Differentiation of Commitments
A variety of modes of differentiation have been used in a number of multilateral regimes, both for differentiating among parties and for differentiating among the actions they will take; exploring various approaches will be useful for the next steps in the UNFCCC. Differentiating the timing of obligations applicable to parties has been a good model for achieving success in some regimes and may be particularly important to consider in the climate context.
Establishing an effective process for determining differentiation is key. Differentiated commitments can be agreed through a process in which a basket of objective criteria provide a starting point for discussion, but conclusions are reached through negotiations. Though there are clear differences between European Union (EU) policy and the UNFCCC, the EU experience with a process to determine effort sharing for greenhouse gas emissions reductions may provide an instructive model for the UNFCCC process.
Exploring ways in which the climate regime can be strengthened over time may be valuable. Multilateral regimes can grow more robust over time as those with less capacity are given time to develop before taking on greater commitments. In addition, flexibility of forward movement by leaders, with some parties signing elements of an agreement that enable them to go farther than others, may also help create positive momentum in the regime.
Equity through Institutions, Support, and Procedures
Finance and other support to enhance access to specific technologies, as well as providing capacity and know-how, are key to achieving equitable and effective outcomes. Access to technology is essential to move from a mindset about sharing burdens to galvanizing opportunity.
Attention to equity in establishing procedures and institutions is important for strengthening compliance and participation. Facilitative modes of promoting compliance, rather than sanctions, have been useful for developing countries in many multilateral regimes.
Country ownership of strategies and plans, along with effective monitoring of whether finance is meeting its intended objectives, are important in achieving equity. Attention must be paid not only to amounts of assistance, but also to effective means for implementation; countries receiving finance should play a lead role in strategizing about how to make effective use of resources.
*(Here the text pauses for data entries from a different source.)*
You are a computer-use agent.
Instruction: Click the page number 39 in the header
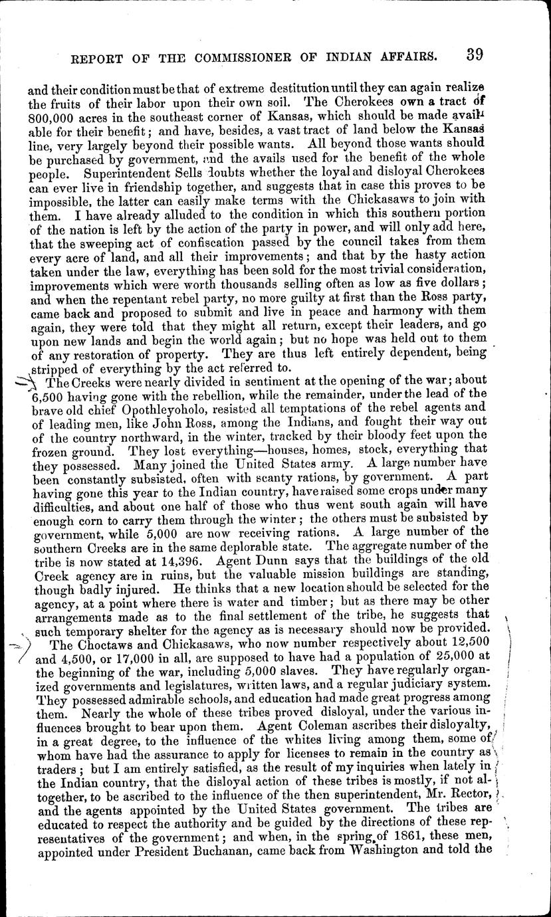(x=478, y=55)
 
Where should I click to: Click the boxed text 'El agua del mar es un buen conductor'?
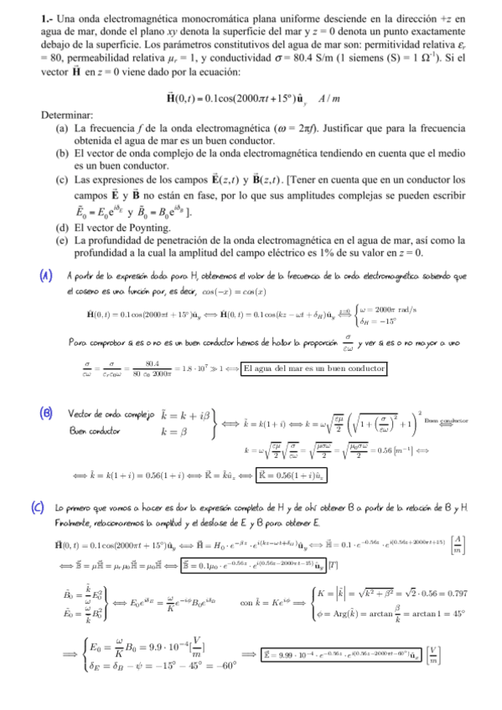point(313,368)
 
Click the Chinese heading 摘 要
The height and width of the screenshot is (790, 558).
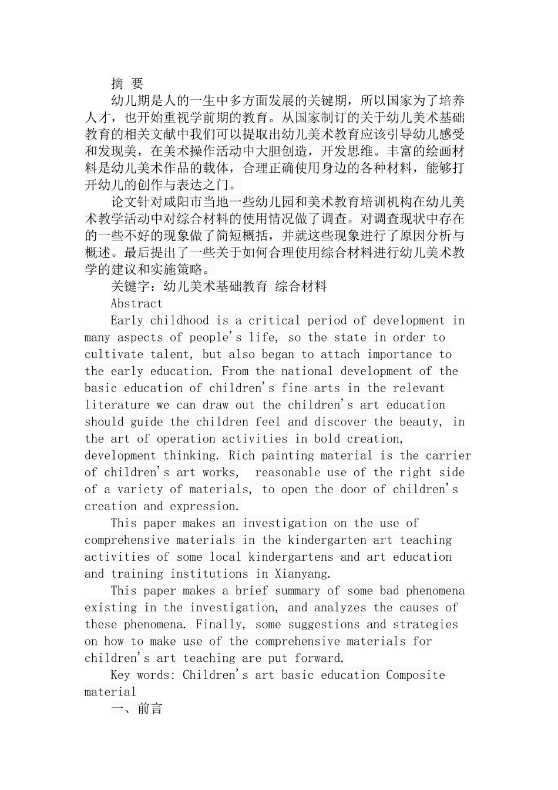click(127, 83)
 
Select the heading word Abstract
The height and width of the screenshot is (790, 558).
click(136, 303)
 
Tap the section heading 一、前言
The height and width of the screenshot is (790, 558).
click(136, 708)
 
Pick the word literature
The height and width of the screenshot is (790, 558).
click(117, 405)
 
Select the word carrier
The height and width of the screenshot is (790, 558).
click(449, 456)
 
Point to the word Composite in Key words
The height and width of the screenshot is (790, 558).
click(415, 675)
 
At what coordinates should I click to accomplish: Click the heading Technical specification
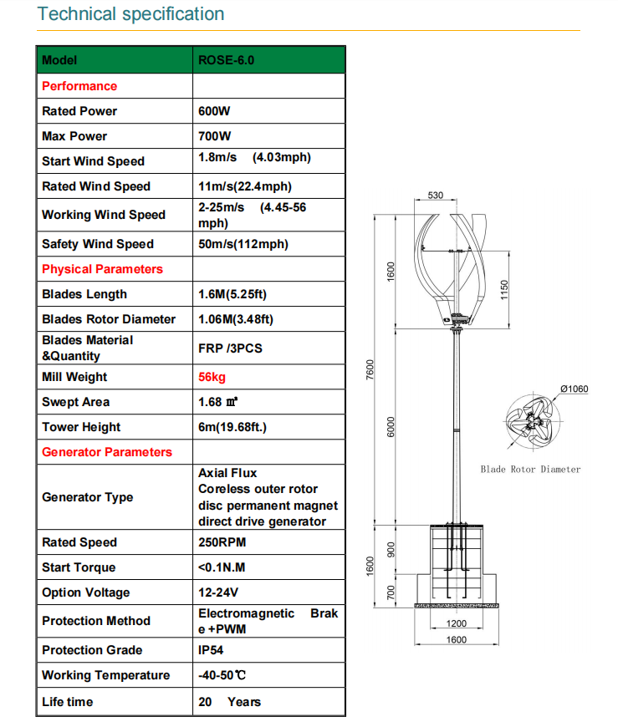[131, 14]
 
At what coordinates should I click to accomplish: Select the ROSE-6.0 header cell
[226, 60]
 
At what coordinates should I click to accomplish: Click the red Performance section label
[79, 86]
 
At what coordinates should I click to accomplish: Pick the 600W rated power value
[215, 111]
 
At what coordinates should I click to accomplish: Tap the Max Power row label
[74, 136]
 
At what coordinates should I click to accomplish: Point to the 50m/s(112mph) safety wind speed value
[243, 244]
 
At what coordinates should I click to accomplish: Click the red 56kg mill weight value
[212, 377]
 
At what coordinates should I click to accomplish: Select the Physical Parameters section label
[102, 269]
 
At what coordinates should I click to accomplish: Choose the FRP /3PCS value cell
[230, 348]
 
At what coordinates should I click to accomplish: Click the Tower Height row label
[81, 427]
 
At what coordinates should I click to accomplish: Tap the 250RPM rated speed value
[222, 542]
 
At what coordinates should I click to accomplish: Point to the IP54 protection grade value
[211, 650]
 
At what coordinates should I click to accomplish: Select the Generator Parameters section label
[107, 452]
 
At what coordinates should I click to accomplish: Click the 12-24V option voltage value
[218, 592]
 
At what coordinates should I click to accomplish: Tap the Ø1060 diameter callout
[575, 388]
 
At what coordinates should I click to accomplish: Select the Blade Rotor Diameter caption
[530, 469]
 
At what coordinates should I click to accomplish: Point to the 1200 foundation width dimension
[456, 623]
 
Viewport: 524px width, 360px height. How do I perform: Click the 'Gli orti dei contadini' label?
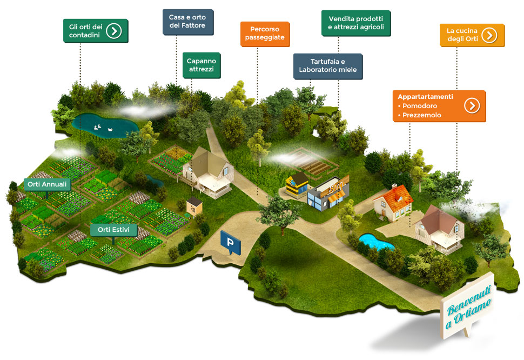click(85, 31)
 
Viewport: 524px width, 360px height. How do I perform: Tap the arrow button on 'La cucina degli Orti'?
click(489, 35)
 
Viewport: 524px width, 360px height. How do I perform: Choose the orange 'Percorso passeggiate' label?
click(264, 34)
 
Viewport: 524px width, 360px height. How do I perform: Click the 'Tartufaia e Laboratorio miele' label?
click(327, 66)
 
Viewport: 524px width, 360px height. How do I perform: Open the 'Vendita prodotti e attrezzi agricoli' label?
click(355, 23)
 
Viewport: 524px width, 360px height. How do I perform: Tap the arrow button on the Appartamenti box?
click(472, 105)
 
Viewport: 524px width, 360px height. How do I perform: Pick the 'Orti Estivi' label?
click(113, 230)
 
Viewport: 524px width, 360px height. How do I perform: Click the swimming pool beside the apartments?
click(376, 242)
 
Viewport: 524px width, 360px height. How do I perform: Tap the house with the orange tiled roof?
click(393, 203)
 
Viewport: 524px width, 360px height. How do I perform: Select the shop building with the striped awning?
click(328, 194)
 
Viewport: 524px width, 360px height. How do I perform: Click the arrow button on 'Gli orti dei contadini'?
click(113, 31)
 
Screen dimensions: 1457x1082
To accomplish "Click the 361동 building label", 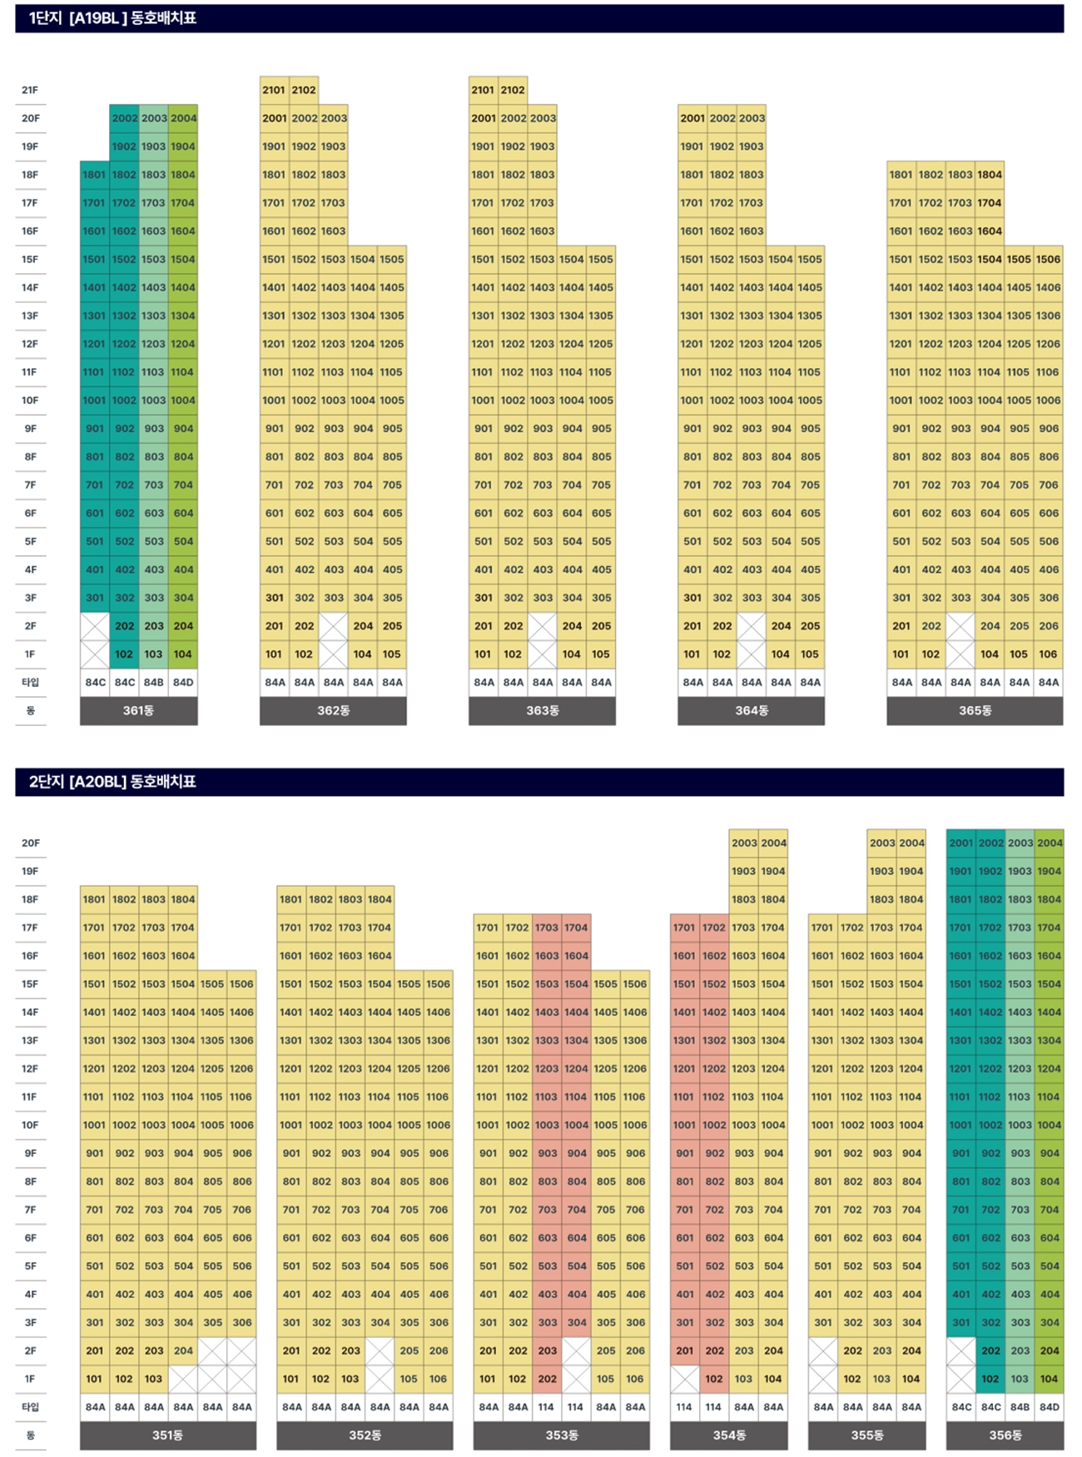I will (x=138, y=710).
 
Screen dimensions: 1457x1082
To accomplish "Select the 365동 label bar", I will (x=975, y=710).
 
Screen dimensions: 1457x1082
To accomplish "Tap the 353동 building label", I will (x=562, y=1435).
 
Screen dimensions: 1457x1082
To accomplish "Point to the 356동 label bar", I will (x=1005, y=1435).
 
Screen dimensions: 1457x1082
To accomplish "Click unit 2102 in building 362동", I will (x=304, y=90).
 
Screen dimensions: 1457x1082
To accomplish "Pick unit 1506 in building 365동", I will (x=1048, y=259).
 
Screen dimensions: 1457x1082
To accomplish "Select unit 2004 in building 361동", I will (x=183, y=118).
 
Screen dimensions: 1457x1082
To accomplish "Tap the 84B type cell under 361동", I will (x=153, y=682).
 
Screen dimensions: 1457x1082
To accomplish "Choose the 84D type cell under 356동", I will (x=1049, y=1406).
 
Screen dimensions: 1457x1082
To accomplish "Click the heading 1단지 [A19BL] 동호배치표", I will (x=112, y=17).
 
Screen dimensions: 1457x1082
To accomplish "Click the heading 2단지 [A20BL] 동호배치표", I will (x=112, y=781).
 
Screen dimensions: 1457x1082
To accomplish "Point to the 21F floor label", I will (x=30, y=90).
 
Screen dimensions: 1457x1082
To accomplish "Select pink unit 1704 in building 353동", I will (x=576, y=927).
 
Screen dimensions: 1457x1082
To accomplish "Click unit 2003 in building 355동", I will (x=881, y=843).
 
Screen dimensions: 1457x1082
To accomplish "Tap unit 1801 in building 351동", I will (x=94, y=899).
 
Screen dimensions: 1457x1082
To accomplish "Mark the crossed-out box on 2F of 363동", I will (x=543, y=626).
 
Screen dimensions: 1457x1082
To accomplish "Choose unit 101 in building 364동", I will (x=692, y=654).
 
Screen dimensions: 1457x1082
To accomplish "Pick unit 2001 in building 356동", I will (x=960, y=843).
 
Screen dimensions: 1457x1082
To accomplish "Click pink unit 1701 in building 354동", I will (x=684, y=927).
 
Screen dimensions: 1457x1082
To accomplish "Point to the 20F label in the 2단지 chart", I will (x=30, y=843).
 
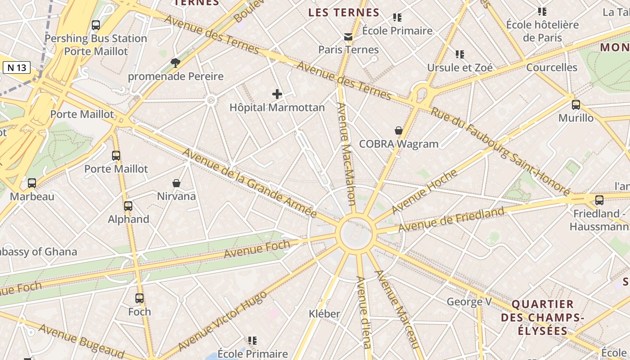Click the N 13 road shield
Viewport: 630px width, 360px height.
17,68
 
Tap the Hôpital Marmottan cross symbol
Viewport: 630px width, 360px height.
277,94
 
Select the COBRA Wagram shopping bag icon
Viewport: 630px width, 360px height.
398,131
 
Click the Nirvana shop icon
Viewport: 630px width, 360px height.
176,183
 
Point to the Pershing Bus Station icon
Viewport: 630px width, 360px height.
95,25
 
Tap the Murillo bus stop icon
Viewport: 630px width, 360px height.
576,105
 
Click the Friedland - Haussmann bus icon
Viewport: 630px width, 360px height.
599,200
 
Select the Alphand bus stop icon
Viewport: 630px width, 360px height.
128,206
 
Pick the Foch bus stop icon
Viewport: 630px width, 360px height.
140,298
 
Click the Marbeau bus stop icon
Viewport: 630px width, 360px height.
32,183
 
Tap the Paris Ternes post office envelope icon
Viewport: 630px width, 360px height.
348,37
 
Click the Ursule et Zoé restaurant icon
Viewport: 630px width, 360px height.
459,54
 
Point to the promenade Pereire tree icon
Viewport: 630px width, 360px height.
176,63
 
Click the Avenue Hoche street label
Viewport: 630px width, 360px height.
424,192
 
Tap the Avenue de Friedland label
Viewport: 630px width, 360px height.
451,220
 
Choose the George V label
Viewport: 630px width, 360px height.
469,302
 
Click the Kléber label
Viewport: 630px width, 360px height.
324,314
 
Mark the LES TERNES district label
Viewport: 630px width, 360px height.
344,13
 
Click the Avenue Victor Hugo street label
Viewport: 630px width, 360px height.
223,320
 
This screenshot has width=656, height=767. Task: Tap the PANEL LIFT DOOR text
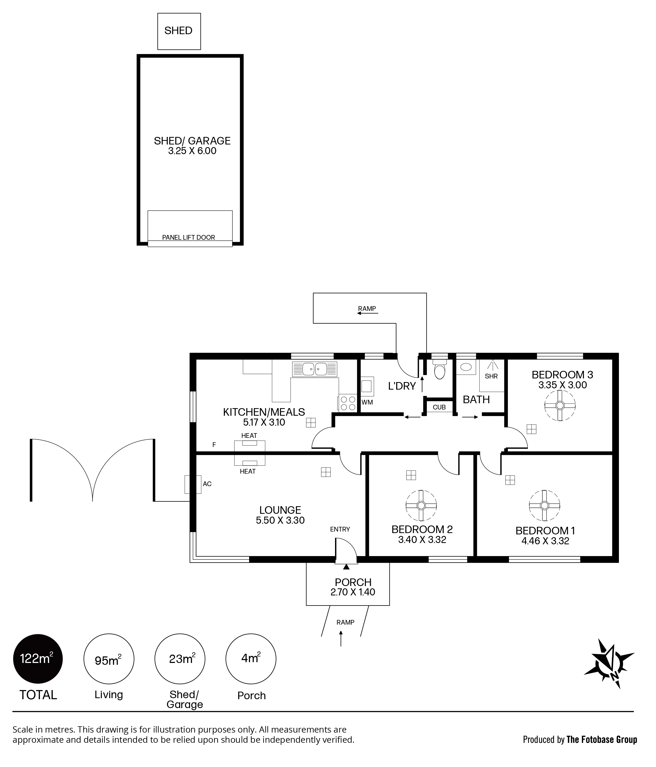(189, 237)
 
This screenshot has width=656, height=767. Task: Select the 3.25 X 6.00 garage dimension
(192, 151)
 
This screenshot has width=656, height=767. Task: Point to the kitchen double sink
(315, 369)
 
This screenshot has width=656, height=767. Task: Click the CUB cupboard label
(439, 407)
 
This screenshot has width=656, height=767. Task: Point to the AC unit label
(207, 484)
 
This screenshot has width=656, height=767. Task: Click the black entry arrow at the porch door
(346, 566)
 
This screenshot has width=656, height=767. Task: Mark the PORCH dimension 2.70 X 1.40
(353, 592)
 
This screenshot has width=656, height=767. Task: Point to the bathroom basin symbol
(466, 367)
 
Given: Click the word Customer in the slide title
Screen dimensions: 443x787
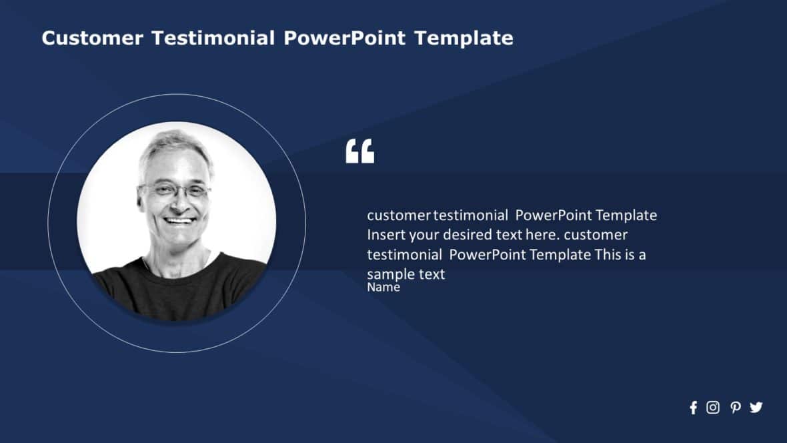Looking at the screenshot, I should [x=92, y=38].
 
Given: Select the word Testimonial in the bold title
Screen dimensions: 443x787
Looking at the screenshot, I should [x=213, y=38].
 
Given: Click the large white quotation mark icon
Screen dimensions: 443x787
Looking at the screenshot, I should [x=360, y=151].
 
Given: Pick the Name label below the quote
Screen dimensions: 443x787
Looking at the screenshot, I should [x=383, y=288].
In addition, it may be helpful to explore models for monitoring and review of outcomes.
Equity issues will be at center stage in the negotiations for an international climate agreement in 2015. Starting from the moment that the Durban Conference of the Parties (COP) of the United Nations Framework Convention on Climate Change (UNFCCC) in 2011 launched the negotiating process leading to a 2015 agreement, equity has become a central question in those discussions. The new climate agreement is meant to apply to all Parties, thus raising obvious questions about which countries will take what actions and how equity should factor into making those determinations. The core principles in the UNFCCC of equity and common but differentiated responsibilities and respective capabilities (CBDR-RC) lie at the heart of this debate.
To shed light on these equity discussions within the UNFCCC, Equity Lessons from Multilateral Regimes for the New Climate Agreement examines other international regimes as a source of lessons for the climate negotiations. We undertake an overview of several regimes, including environmental, trade, and human rights regimes, and provide examples of how these regimes have handled equity issues. In part, we considered the issues of differentiation among countries, particularly between developed and developing countries. A central, overarching lesson from our review of these regimes is that equity must be considered not only by the way in which agreements differentiate among the commitments of parties, but also with respect to the institutions, support, and procedures that facilitate participation or create conditions that promote the objectives of the regime.
The paper is focused on questions such as whether and how fair commitments are defined; whether countries are supported, based on principles of fairness, in achieving key objectives; whether countries receive fair benefits; and whether institutions and procedures are fair in the way they treat different nations. Based on the lessons from across the regimes, we offer some recommendations and conclusions about what the lessons suggest for the 2015 climate agreement.